Some songs get themselves noticed through big musical moves and unmissable sonic punches. Others through more deft and delicate song crafting. Second Guess seems to employ both of these, often mutually exclusive, approaches and does so masterfully.

The structure of the song is fairly robust, woven out of rock riffs and indie urges, mainstream accessibility, and more underground vibes but it is what they hang on this framework that makes it stand out. Although the band is perfectly able to use driven riffs to build walls of guitar noise, they blend this with a wonderfully staccato approach, firing off salvos and shards and stabs of guitar as well. And it is the space that such passages build, cracks that let the light in, that gives the song plenty of balance and breathing room.

And that is how you build a great dynamic to a song, blending edge and energy with seductive space and room for the sounds to percolate.
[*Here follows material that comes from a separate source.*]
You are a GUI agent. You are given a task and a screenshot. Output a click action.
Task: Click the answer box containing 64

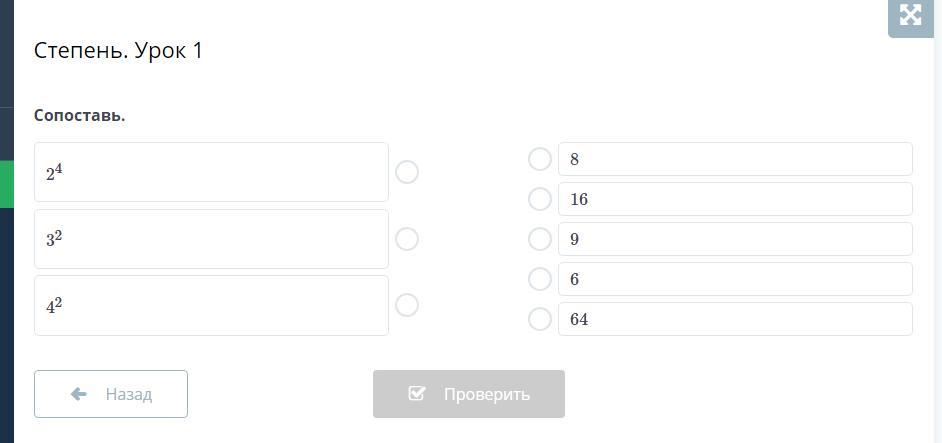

And percolate they do. When the band has its foot on the gas the riffs crunch and roar but when they create such space between the notes, atmosphere and anticipation are conjured into existence.
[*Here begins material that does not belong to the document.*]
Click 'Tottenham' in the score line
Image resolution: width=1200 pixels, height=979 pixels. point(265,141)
This Pensacola outfit sounds like the perfect band for the here-and-now but they are also following in the footsteps of plenty of bands who have gone before them, standing on the shoulders of sonic giants. You can hear echoes of everything from 80’s UK indie bands to 90’s US college rock stalwarts to post-punk energy and beautifully tempered rock power. And although there is an accessibility to their sound, one which could easily find favor with the mainstream, there is also intelligence and craftsmanship at work here which will endear them to the more discerning movers and shakers of the underground and alternative scenes too.

Second Guess is also proof that the guitar band is very much alive and kicking. In a world where samples and synths, digital creations, and studio manipulations are the order of the day, they manage to weave guitar strings and bass pulses into wonderfully textured layers in which to cocoon their song. No tricks, no gimmicks just the sound of picks on wire to create swathes of wonderful music which they neatly arrange into cascades of indie cool and rock energy. Add to that direct and perfectly unfussy drums and vocals that match the song’s direct and to-the-point ways and you have the perfect old-school sound reworked for the modern age.

Color the Void makes great music and that, at the end of the day, is all that really matters.